[armedbear-devel] [ansi-test-devel] Unicode, CHAR-UPCASE/CHAR-DOWNCASE and char-upcase.1/char-upcase.2

Sun Apr 4 12:04:47 UTC 2010

Hi Sam,

On Sun, Apr 4, 2010 at 10:58 AM, Sam Steingold <sds at gnu.org> wrote:
> On 4/3/10, Erik Huelsmann <ehuels at gmail.com> wrote:
>>
>>  However, in section 13.1.10, there seems to be an escape hatch:
>>  "Documentation of implementation-defined scripts". A script is a
>>  subtype of CHARACTER, nothing more nothing less. An
>>  implementation-defined script gets to document the effect on
>>  CHAR-UPCASE and CHAR-DOWNCASE.
>
> I don't think this gives you a license to discard the round-tripping invariant.
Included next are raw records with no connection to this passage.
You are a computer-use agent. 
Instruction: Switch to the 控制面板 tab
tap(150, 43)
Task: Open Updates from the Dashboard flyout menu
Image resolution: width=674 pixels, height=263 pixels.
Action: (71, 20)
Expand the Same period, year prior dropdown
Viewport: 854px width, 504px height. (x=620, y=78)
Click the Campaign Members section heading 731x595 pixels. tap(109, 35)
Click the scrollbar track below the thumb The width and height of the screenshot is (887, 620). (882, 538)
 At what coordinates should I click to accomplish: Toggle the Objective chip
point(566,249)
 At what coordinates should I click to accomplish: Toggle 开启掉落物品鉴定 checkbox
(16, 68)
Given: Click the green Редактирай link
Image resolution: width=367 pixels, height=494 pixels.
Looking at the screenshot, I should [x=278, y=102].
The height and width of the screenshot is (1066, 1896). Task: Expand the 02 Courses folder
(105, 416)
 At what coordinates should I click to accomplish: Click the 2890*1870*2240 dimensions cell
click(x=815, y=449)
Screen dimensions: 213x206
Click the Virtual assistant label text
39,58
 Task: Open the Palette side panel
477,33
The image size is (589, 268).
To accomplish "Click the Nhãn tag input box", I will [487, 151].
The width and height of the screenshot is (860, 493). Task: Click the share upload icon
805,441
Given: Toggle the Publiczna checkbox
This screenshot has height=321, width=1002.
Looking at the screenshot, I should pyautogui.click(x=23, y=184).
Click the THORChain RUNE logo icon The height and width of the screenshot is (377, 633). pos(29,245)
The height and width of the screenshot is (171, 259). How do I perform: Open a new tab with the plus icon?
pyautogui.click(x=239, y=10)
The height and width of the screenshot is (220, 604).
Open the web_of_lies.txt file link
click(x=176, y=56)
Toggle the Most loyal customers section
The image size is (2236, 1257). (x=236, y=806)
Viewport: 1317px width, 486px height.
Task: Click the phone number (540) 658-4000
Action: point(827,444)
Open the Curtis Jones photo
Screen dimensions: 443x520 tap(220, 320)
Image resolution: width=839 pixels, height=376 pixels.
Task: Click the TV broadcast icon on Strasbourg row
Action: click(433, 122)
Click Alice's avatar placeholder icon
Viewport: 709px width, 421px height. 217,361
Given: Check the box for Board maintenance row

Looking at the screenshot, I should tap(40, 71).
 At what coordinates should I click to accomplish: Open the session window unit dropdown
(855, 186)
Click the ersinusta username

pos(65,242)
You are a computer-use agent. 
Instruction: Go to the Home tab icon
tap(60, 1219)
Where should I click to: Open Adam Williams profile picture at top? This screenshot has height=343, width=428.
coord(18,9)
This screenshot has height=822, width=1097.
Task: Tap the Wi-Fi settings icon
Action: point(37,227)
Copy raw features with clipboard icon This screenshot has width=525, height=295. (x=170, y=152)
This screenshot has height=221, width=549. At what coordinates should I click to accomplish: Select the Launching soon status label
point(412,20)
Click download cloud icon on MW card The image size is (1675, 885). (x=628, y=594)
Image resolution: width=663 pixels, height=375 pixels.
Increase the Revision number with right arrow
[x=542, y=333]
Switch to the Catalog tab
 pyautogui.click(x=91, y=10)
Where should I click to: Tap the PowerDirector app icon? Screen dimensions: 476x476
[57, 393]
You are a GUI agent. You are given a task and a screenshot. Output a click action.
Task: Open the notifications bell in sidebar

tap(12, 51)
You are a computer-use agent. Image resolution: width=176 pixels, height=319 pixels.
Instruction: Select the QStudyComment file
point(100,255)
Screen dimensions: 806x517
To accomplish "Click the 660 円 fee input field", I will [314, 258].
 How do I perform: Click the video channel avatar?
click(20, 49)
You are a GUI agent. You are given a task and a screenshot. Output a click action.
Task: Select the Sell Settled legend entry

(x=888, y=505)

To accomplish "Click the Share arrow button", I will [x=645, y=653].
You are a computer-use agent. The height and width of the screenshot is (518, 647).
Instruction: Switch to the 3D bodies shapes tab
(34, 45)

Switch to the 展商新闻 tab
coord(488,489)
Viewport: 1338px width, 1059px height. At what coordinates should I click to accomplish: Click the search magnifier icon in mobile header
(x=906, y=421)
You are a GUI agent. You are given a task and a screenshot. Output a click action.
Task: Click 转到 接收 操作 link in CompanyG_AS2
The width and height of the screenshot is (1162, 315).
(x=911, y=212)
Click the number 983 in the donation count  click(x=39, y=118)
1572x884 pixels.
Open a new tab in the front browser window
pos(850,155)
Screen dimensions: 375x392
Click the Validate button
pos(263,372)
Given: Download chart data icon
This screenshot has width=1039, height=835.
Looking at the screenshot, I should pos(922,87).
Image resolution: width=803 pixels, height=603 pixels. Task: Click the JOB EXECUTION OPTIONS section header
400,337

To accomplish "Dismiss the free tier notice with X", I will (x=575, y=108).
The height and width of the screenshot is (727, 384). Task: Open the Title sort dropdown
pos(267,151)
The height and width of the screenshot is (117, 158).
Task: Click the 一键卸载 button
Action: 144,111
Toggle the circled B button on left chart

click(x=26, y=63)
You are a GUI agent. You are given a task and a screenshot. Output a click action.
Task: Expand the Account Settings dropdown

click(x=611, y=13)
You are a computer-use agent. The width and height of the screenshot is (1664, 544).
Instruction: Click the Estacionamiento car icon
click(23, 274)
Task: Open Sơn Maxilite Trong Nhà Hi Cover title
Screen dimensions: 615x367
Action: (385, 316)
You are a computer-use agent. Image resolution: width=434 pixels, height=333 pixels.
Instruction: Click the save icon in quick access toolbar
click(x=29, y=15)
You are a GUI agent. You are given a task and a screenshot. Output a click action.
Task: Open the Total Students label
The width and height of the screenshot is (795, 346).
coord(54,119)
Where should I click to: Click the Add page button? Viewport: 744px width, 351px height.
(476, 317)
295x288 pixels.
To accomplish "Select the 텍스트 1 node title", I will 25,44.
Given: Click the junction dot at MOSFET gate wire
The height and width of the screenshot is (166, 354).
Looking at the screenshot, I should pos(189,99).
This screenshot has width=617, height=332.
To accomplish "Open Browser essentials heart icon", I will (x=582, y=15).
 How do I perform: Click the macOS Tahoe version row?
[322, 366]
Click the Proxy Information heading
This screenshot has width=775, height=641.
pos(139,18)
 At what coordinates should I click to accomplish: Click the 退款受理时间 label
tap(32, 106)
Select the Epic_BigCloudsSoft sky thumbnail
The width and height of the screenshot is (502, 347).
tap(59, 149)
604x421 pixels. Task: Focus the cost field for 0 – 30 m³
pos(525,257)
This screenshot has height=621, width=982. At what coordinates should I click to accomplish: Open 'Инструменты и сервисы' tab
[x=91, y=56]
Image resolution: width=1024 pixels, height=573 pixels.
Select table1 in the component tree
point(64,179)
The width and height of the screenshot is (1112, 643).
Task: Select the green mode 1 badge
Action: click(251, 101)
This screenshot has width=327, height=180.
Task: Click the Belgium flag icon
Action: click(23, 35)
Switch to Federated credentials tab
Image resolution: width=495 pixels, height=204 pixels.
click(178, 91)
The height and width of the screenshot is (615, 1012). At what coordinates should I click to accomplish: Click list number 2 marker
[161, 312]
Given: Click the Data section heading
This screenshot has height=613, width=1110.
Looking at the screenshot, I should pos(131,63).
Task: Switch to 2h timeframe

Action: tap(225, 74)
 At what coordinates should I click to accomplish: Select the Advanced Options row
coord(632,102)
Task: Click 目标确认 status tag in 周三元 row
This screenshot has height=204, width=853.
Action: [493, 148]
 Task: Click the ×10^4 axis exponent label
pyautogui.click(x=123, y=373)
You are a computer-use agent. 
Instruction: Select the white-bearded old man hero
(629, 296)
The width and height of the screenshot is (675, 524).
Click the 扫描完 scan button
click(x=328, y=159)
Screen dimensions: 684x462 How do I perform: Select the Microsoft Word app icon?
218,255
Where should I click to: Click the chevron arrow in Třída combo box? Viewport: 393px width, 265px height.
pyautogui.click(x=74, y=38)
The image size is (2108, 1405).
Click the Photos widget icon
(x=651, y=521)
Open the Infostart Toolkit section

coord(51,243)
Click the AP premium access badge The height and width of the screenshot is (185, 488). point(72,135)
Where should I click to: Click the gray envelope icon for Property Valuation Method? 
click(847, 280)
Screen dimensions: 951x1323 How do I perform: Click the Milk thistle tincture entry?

I read the same section again and on second reading I think the
section indeed does not allow that freedom.

>>  there's no need to have the round-tripping requirement apply to most
>>  of unicode - as can't be expected, see latin-small-letter-dotless-i
>>  for an example.
>
> why not make it its own upper case?
> this is not exactly correct from the unicode pov, but, I think, it is
> better that the alternative.
> this round-tripping requirement is, i think, pretty important in symbol i/o.

I hadn't thought about the reader and printer behaviours regarding
*readtable-case* and *print-case*. However, it would be logical by
analogy that if a string doesn't get recoded in a round-trip, then the
symbol name won't either.

But I agree now this isn't CLHS compliant. Does clisp handle this by
making it non-alphabetical or by making it a character without case
(ie a character which up/lowercases to itself)?

I think now that the tests are correct, but that the requirement in
the CLHS is out-dated. However, that's something to address in the
implementation itself. I'll discuss on the ABCL list.

Thanks for your time!

Bye,

Erik.